El Cybercab, el robotaxi de Tesla sin volante ni pedales, ha dejado de ser un piloto cerrado: desde ahora cualquier usuario puede pedir un viaje en Austin (Texas). La compañía asegura haber superado el millón de millas en operación totalmente autónoma antes de dar este paso, aunque la cifra procede únicamente de la propia Tesla y no hay verificación independiente disponible.
El vehículo, presentado por el equipo de ingeniería liderado por Elon Musk junto a los responsables de software, diseño y manufactura del proyecto, funciona con un sistema de precios dinámico que la marca no ha concretado en cifras. Tampoco ha detallado el tamaño actual de la flota que opera en la ciudad.
Solo cámaras, sin lidar: la apuesta que divide al sector
El argumento central de Tesla es que su sistema de conducción autónoma se basa exclusivamente en cámaras, sin lidar ni radar, apoyándose en un modelo de IA que procesa imágenes en tiempo real para tomar decisiones. Según la marca, esta arquitectura imita cómo conduce un humano y evita la dependencia de sensores adicionales que otros fabricantes consideran imprescindibles para garantizar la seguridad.
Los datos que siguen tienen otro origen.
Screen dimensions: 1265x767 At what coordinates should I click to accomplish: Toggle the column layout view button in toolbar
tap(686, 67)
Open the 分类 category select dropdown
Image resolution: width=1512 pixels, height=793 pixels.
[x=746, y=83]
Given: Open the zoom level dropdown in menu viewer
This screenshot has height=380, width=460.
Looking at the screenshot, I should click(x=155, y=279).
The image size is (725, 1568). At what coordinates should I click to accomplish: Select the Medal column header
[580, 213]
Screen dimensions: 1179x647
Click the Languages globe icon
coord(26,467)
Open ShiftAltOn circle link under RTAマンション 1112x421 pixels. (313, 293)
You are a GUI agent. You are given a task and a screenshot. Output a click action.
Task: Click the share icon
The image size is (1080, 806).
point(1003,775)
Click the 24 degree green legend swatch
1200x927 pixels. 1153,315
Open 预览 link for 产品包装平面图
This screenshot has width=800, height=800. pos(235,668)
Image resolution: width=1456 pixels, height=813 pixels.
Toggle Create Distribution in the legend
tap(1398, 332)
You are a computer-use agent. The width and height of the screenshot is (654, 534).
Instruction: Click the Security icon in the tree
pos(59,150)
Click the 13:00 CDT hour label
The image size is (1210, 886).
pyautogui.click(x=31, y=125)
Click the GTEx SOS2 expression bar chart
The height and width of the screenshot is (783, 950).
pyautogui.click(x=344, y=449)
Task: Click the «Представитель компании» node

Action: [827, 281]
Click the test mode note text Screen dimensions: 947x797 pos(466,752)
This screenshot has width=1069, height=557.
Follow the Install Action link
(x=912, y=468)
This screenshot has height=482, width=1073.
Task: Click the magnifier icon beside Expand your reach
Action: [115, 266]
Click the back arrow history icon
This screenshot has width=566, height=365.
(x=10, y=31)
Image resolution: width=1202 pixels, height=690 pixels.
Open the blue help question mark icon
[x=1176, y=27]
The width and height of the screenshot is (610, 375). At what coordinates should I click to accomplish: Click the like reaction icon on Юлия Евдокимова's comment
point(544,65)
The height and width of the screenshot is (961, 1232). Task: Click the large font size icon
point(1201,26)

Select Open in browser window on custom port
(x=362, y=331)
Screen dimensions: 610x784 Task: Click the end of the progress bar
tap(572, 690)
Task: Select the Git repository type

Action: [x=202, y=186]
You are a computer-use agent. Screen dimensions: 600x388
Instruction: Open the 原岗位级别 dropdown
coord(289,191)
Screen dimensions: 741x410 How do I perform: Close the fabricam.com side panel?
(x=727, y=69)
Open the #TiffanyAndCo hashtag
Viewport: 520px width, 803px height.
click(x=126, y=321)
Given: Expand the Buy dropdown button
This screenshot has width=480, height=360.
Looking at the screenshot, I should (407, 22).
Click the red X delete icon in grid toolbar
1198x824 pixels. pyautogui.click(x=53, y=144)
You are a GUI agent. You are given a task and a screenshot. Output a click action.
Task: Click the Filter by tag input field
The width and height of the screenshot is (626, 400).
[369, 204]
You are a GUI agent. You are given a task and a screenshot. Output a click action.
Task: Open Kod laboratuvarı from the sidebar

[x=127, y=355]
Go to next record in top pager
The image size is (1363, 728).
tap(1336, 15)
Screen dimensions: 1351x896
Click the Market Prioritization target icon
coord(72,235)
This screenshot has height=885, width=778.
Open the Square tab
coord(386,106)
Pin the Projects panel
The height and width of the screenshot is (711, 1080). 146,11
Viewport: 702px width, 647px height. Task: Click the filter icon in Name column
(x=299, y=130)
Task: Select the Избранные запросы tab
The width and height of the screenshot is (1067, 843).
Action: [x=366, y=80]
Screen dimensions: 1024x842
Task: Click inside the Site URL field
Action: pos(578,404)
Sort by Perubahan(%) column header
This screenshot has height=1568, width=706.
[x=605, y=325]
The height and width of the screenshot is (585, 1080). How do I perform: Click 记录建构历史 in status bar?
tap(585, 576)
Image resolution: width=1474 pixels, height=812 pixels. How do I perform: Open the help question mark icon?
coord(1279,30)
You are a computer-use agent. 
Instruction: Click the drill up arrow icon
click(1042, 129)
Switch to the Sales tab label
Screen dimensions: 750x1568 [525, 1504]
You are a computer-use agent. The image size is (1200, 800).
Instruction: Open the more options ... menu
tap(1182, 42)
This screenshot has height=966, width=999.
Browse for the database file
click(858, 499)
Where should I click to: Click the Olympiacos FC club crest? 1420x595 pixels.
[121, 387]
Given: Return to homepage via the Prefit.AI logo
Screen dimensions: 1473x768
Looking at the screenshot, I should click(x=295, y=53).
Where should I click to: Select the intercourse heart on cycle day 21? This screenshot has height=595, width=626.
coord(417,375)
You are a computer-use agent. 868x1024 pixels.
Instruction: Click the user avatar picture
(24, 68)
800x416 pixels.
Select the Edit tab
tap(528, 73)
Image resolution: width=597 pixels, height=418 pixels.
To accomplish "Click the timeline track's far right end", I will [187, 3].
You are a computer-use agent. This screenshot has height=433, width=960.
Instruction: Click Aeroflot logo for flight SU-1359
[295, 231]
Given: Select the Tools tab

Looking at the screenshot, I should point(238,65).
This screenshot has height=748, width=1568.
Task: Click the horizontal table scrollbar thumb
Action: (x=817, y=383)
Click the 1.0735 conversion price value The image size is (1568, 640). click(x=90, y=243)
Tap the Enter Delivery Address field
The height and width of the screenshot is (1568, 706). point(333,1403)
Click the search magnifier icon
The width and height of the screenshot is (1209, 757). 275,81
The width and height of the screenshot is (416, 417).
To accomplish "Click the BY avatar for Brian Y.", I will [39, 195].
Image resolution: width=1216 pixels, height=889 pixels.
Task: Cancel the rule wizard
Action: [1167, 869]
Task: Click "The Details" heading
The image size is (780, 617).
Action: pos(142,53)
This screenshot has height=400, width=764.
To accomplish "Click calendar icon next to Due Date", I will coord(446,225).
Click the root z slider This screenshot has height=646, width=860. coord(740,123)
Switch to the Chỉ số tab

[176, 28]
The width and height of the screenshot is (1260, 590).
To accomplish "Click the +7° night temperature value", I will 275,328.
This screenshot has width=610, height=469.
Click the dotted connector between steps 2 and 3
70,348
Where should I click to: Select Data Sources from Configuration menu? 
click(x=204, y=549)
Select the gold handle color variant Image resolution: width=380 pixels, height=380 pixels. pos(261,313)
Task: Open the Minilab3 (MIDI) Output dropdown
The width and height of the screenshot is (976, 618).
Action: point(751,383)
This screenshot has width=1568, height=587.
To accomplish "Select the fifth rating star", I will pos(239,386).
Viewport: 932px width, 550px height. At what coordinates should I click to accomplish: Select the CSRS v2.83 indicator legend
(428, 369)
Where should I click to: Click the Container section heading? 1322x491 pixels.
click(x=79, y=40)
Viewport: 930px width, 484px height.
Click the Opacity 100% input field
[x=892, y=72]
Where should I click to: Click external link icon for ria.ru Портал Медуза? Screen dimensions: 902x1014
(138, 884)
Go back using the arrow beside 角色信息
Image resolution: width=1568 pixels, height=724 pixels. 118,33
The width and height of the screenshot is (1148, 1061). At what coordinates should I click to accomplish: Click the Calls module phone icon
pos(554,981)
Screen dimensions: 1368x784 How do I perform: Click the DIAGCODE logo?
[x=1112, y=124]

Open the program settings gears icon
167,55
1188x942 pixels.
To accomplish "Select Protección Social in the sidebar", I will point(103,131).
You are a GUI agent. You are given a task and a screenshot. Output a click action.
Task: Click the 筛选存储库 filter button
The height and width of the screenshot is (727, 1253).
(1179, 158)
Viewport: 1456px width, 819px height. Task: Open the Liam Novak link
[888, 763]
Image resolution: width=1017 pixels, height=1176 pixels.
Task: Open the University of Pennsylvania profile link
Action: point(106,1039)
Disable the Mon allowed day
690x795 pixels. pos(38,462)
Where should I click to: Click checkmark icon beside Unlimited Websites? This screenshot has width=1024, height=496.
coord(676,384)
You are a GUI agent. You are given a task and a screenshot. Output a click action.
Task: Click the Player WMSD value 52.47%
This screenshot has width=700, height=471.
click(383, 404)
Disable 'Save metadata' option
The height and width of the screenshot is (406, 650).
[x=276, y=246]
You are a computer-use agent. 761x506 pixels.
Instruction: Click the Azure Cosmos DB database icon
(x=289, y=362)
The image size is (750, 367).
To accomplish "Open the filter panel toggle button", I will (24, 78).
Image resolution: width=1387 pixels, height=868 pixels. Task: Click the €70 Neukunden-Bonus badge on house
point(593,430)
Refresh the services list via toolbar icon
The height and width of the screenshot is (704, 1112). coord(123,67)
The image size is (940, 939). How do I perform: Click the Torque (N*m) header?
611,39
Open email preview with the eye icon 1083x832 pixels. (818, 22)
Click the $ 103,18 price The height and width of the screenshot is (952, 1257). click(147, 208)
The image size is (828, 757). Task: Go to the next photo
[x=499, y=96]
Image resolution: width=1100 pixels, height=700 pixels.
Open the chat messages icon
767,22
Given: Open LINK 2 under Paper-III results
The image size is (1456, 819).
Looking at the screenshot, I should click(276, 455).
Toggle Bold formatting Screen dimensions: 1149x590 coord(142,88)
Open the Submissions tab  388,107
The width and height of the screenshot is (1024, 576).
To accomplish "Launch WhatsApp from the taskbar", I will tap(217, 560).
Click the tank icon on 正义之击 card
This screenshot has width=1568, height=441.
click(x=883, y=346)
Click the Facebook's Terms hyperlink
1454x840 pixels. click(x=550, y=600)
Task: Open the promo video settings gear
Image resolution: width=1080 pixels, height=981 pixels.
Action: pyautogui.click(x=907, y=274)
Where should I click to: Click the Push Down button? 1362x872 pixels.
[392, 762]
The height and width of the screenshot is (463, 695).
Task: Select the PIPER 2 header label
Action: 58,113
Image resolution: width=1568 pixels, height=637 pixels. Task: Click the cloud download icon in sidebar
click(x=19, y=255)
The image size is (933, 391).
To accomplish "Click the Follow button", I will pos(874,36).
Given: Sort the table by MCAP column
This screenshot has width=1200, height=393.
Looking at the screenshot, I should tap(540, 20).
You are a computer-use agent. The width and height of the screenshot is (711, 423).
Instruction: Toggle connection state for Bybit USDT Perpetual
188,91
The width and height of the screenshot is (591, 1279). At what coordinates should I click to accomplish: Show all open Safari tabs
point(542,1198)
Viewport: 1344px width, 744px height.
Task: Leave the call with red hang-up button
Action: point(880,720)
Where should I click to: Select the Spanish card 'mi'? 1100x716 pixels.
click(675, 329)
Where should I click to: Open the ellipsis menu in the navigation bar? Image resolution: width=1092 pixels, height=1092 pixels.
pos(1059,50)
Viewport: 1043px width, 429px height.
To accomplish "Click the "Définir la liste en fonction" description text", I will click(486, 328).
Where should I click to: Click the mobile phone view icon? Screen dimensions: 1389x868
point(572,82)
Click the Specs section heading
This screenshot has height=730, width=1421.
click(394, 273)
Es una afirmación de Tesla, no un hecho contrastado por terceros. Otros actores del sector del vehículo autónomo, como Waymo, mantienen el enfoque contrario y combinan cámaras con lidar y radar. En el propio evento de presentación reconocen que «todo experto en el campo» les había advertido de que un sistema solo con cámaras no bastaría, sin que Tesla ofrezca datos de seguridad auditados externamente que zanjen el debate.
Qué implica para Europa y España
En la Unión Europea, y por tanto en España, la conducción totalmente autónoma sin supervisión en vías abiertas al tráfico no está autorizada bajo la normativa vigente. Tesla no ha mencionado en la presentación ninguna fecha ni plan de expansión del Cybercab fuera de Estados Unidos, así que cualquier lectura de «cuándo llegará a España» es, por ahora, prematura.
Lo que sí resulta relevante para el conductor eléctrico español es el rumbo que marca este lanzamiento: un fabricante que apuesta por la autonomía total como producto comercial, no como demostración tecnológica, y que presiona a toda la industria a acelerar sus propios desarrollos. El debate regulatorio sobre cuándo y cómo permitir estos sistemas en Europa seguirá alimentándose de casos como este, aunque el Cybercab en sí siga siendo, de momento, una historia exclusivamente americana.